● Task description
No picture belongs in the copy. Repeat each line below exactly.

(Data items)
──────
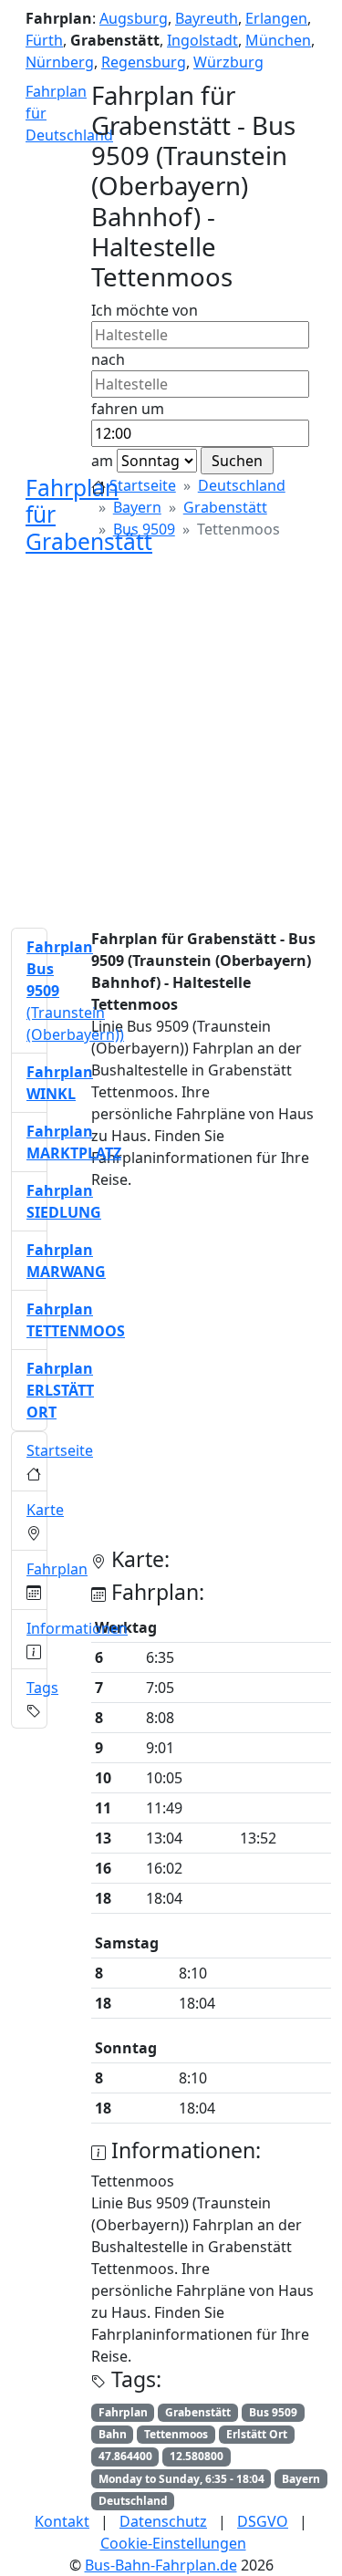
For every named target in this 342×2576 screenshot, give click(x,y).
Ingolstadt (202, 40)
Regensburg (143, 62)
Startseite (142, 485)
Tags (42, 1688)
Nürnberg (60, 62)
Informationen (77, 1628)
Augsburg (133, 18)
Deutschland (241, 485)
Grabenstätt (225, 507)
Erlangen (276, 18)
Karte (45, 1510)
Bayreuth (206, 18)
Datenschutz (163, 2521)
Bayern (137, 507)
──────
● Exercise response
For every named target in this 342×2576 screenshot, give click(x,y).
Ingolstadt (202, 40)
Regensburg (143, 62)
Startseite (142, 485)
Tags (42, 1688)
Nürnberg (60, 62)
Informationen (77, 1628)
Augsburg (133, 18)
Deutschland (241, 485)
Grabenstätt (225, 507)
Erlangen (276, 18)
Karte (45, 1510)
Bayreuth (206, 18)
Datenschutz (163, 2521)
Bayern (137, 507)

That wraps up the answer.